• **Instructions for the task**:
Please set down the entries below once more, exactly.
(Given records)
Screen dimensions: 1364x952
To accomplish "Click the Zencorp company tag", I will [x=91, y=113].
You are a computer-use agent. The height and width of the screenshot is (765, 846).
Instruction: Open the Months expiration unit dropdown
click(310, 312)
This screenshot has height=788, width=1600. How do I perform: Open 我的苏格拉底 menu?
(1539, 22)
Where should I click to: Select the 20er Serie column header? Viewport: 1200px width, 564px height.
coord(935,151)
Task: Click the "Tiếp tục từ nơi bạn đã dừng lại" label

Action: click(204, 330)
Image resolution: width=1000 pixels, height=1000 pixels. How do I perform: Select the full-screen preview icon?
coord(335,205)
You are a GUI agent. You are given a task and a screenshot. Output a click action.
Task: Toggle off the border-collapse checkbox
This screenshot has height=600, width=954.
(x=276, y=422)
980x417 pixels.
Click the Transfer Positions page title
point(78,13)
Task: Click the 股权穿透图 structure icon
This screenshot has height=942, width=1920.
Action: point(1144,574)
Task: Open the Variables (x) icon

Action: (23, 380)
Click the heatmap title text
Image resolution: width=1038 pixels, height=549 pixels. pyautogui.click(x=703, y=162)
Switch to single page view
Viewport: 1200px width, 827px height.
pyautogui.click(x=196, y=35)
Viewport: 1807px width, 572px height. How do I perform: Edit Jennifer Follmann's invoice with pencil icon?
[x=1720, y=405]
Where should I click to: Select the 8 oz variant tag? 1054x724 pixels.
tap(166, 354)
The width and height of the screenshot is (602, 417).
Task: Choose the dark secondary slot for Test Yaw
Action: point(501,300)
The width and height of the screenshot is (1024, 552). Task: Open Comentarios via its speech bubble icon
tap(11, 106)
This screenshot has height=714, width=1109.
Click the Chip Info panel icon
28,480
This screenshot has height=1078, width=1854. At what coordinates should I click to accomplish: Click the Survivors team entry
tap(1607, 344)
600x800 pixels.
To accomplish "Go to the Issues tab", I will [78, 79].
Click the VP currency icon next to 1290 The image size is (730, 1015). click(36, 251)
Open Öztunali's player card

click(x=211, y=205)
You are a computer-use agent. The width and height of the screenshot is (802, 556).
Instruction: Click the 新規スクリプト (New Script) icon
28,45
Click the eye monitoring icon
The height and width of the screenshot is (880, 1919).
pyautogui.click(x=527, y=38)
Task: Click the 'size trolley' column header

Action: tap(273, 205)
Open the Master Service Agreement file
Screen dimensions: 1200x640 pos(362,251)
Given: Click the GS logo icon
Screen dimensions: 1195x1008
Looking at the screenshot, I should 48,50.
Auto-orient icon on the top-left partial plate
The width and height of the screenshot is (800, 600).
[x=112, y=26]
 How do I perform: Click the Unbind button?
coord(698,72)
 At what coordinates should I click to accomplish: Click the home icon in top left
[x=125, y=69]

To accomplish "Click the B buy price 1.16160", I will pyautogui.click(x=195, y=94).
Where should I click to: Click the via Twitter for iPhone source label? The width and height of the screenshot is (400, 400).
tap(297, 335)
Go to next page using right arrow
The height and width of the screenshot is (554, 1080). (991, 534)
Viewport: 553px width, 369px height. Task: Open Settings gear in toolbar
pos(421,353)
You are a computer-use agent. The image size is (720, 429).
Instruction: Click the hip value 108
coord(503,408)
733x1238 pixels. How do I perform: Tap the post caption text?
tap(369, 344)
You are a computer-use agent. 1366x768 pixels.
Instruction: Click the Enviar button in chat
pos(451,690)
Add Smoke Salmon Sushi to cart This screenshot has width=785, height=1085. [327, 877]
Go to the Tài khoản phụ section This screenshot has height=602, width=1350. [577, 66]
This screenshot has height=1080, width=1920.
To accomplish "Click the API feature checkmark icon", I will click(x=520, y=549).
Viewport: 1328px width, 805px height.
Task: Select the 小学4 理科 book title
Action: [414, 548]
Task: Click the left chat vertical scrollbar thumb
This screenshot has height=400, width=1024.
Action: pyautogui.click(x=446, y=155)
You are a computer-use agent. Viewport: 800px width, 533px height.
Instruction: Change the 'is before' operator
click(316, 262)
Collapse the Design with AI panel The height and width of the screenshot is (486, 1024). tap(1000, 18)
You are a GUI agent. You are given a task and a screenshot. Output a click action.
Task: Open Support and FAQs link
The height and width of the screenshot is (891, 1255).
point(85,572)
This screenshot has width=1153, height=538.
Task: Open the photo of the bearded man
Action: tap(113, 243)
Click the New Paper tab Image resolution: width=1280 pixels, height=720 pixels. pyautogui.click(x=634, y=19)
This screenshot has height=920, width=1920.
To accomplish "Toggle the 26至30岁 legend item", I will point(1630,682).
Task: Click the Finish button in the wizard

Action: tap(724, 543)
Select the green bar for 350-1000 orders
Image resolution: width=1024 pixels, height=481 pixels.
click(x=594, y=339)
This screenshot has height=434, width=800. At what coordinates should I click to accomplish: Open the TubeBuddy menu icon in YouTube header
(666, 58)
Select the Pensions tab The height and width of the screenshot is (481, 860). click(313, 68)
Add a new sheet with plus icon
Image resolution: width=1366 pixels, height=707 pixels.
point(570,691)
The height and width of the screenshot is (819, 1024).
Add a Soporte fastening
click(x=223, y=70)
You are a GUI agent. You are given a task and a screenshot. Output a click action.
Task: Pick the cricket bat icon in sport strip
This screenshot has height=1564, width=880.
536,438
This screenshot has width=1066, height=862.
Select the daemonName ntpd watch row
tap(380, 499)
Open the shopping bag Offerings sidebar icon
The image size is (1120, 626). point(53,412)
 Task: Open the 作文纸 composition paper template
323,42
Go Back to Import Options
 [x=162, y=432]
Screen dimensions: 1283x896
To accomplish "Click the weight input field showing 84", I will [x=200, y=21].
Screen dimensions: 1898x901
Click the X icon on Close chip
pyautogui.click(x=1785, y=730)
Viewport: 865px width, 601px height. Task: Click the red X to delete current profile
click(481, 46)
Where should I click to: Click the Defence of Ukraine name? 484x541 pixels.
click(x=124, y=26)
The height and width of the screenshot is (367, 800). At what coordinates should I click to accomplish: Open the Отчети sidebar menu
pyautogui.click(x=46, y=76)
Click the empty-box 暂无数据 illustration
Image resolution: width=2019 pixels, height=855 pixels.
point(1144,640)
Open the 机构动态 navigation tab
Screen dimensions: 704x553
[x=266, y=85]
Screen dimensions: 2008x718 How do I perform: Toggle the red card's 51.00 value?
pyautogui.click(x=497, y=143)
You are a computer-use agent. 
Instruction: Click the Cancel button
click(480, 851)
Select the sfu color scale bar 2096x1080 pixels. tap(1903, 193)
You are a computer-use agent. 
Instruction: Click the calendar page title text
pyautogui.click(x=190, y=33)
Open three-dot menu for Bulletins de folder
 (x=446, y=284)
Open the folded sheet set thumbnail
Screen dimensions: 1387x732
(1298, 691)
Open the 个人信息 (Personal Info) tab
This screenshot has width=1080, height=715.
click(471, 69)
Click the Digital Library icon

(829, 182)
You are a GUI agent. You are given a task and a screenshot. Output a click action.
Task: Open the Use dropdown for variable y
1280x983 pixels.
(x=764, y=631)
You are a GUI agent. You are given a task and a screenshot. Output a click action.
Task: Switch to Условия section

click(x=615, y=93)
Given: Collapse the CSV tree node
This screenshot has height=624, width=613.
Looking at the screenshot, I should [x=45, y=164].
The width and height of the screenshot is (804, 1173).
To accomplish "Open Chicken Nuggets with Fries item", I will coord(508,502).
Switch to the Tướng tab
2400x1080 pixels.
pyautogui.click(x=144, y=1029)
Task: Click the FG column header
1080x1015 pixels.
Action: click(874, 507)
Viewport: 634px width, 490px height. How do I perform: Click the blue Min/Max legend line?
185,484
(End Given records)
• **Exercise output**:
Screen dimensions: 1364x952
To accomplish "Click the Zencorp company tag", I will [x=91, y=113].
You are a computer-use agent. The height and width of the screenshot is (765, 846).
Instruction: Open the Months expiration unit dropdown
click(310, 312)
This screenshot has height=788, width=1600. How do I perform: Open 我的苏格拉底 menu?
(1539, 22)
Where should I click to: Select the 20er Serie column header? Viewport: 1200px width, 564px height.
coord(935,151)
Task: Click the "Tiếp tục từ nơi bạn đã dừng lại" label

Action: click(204, 330)
Image resolution: width=1000 pixels, height=1000 pixels. How do I perform: Select the full-screen preview icon?
coord(335,205)
You are a GUI agent. You are given a task and a screenshot. Output a click action.
Task: Toggle off the border-collapse checkbox
This screenshot has height=600, width=954.
(x=276, y=422)
980x417 pixels.
Click the Transfer Positions page title
point(78,13)
Task: Click the 股权穿透图 structure icon
This screenshot has height=942, width=1920.
Action: point(1144,574)
Task: Open the Variables (x) icon

Action: (23, 380)
Click the heatmap title text
Image resolution: width=1038 pixels, height=549 pixels. pyautogui.click(x=703, y=162)
Switch to single page view
Viewport: 1200px width, 827px height.
pyautogui.click(x=196, y=35)
Viewport: 1807px width, 572px height. How do I perform: Edit Jennifer Follmann's invoice with pencil icon?
[x=1720, y=405]
Where should I click to: Select the 8 oz variant tag? 1054x724 pixels.
tap(166, 354)
The width and height of the screenshot is (602, 417).
Task: Choose the dark secondary slot for Test Yaw
Action: point(501,300)
The width and height of the screenshot is (1024, 552). Task: Open Comentarios via its speech bubble icon
tap(11, 106)
This screenshot has height=714, width=1109.
Click the Chip Info panel icon
28,480
This screenshot has height=1078, width=1854. At what coordinates should I click to accomplish: Click the Survivors team entry
tap(1607, 344)
600x800 pixels.
To accomplish "Go to the Issues tab", I will [78, 79].
Click the VP currency icon next to 1290 The image size is (730, 1015). click(36, 251)
Open Öztunali's player card

click(x=211, y=205)
You are a computer-use agent. The width and height of the screenshot is (802, 556).
Instruction: Click the 新規スクリプト (New Script) icon
28,45
Click the eye monitoring icon
The height and width of the screenshot is (880, 1919).
pyautogui.click(x=527, y=38)
Task: Click the 'size trolley' column header

Action: tap(273, 205)
Open the Master Service Agreement file
Screen dimensions: 1200x640 pos(362,251)
Given: Click the GS logo icon
Screen dimensions: 1195x1008
Looking at the screenshot, I should 48,50.
Auto-orient icon on the top-left partial plate
The width and height of the screenshot is (800, 600).
[x=112, y=26]
 How do I perform: Click the Unbind button?
coord(698,72)
 At what coordinates should I click to accomplish: Click the home icon in top left
[x=125, y=69]

To accomplish "Click the B buy price 1.16160", I will pyautogui.click(x=195, y=94).
Where should I click to: Click the via Twitter for iPhone source label? The width and height of the screenshot is (400, 400).
tap(297, 335)
Go to next page using right arrow
The height and width of the screenshot is (554, 1080). (991, 534)
Viewport: 553px width, 369px height. Task: Open Settings gear in toolbar
pos(421,353)
You are a computer-use agent. The image size is (720, 429).
Instruction: Click the hip value 108
coord(503,408)
733x1238 pixels. How do I perform: Tap the post caption text?
tap(369, 344)
You are a computer-use agent. 1366x768 pixels.
Instruction: Click the Enviar button in chat
pos(451,690)
Add Smoke Salmon Sushi to cart This screenshot has width=785, height=1085. [327, 877]
Go to the Tài khoản phụ section This screenshot has height=602, width=1350. [577, 66]
This screenshot has height=1080, width=1920.
To accomplish "Click the API feature checkmark icon", I will click(x=520, y=549).
Viewport: 1328px width, 805px height.
Task: Select the 小学4 理科 book title
Action: [414, 548]
Task: Click the left chat vertical scrollbar thumb
This screenshot has height=400, width=1024.
Action: pyautogui.click(x=446, y=155)
You are a computer-use agent. Viewport: 800px width, 533px height.
Instruction: Change the 'is before' operator
click(316, 262)
Collapse the Design with AI panel The height and width of the screenshot is (486, 1024). tap(1000, 18)
You are a GUI agent. You are given a task and a screenshot. Output a click action.
Task: Open Support and FAQs link
The height and width of the screenshot is (891, 1255).
point(85,572)
This screenshot has width=1153, height=538.
Task: Open the photo of the bearded man
Action: tap(113, 243)
Click the New Paper tab Image resolution: width=1280 pixels, height=720 pixels. pyautogui.click(x=634, y=19)
This screenshot has height=920, width=1920.
To accomplish "Toggle the 26至30岁 legend item", I will point(1630,682).
Task: Click the Finish button in the wizard

Action: tap(724, 543)
Select the green bar for 350-1000 orders
Image resolution: width=1024 pixels, height=481 pixels.
click(x=594, y=339)
This screenshot has height=434, width=800. At what coordinates should I click to accomplish: Open the TubeBuddy menu icon in YouTube header
(666, 58)
Select the Pensions tab The height and width of the screenshot is (481, 860). click(313, 68)
Add a new sheet with plus icon
Image resolution: width=1366 pixels, height=707 pixels.
point(570,691)
The height and width of the screenshot is (819, 1024).
Add a Soporte fastening
click(x=223, y=70)
You are a GUI agent. You are given a task and a screenshot. Output a click action.
Task: Pick the cricket bat icon in sport strip
This screenshot has height=1564, width=880.
536,438
This screenshot has width=1066, height=862.
Select the daemonName ntpd watch row
tap(380, 499)
Open the shopping bag Offerings sidebar icon
The image size is (1120, 626). point(53,412)
 Task: Open the 作文纸 composition paper template
323,42
Go Back to Import Options
 [x=162, y=432]
Screen dimensions: 1283x896
To accomplish "Click the weight input field showing 84", I will [x=200, y=21].
Screen dimensions: 1898x901
Click the X icon on Close chip
pyautogui.click(x=1785, y=730)
Viewport: 865px width, 601px height. Task: Click the red X to delete current profile
click(481, 46)
Where should I click to: Click the Defence of Ukraine name? 484x541 pixels.
click(x=124, y=26)
The height and width of the screenshot is (367, 800). At what coordinates should I click to accomplish: Open the Отчети sidebar menu
pyautogui.click(x=46, y=76)
Click the empty-box 暂无数据 illustration
Image resolution: width=2019 pixels, height=855 pixels.
point(1144,640)
Open the 机构动态 navigation tab
Screen dimensions: 704x553
[x=266, y=85]
Screen dimensions: 2008x718 How do I perform: Toggle the red card's 51.00 value?
pyautogui.click(x=497, y=143)
You are a computer-use agent. 
Instruction: Click the Cancel button
click(480, 851)
Select the sfu color scale bar 2096x1080 pixels. tap(1903, 193)
You are a computer-use agent. 
Instruction: Click the calendar page title text
pyautogui.click(x=190, y=33)
Open three-dot menu for Bulletins de folder
 (x=446, y=284)
Open the folded sheet set thumbnail
Screen dimensions: 1387x732
(1298, 691)
Open the 个人信息 (Personal Info) tab
This screenshot has width=1080, height=715.
click(471, 69)
Click the Digital Library icon

(829, 182)
You are a GUI agent. You are given a task and a screenshot. Output a click action.
Task: Open the Use dropdown for variable y
1280x983 pixels.
(x=764, y=631)
You are a GUI agent. You are given a task and a screenshot. Output a click action.
Task: Switch to Условия section

click(x=615, y=93)
Given: Collapse the CSV tree node
This screenshot has height=624, width=613.
Looking at the screenshot, I should [x=45, y=164].
The width and height of the screenshot is (804, 1173).
To accomplish "Open Chicken Nuggets with Fries item", I will coord(508,502).
Switch to the Tướng tab
2400x1080 pixels.
pyautogui.click(x=144, y=1029)
Task: Click the FG column header
1080x1015 pixels.
Action: click(874, 507)
Viewport: 634px width, 490px height. How do I perform: Click the blue Min/Max legend line?
185,484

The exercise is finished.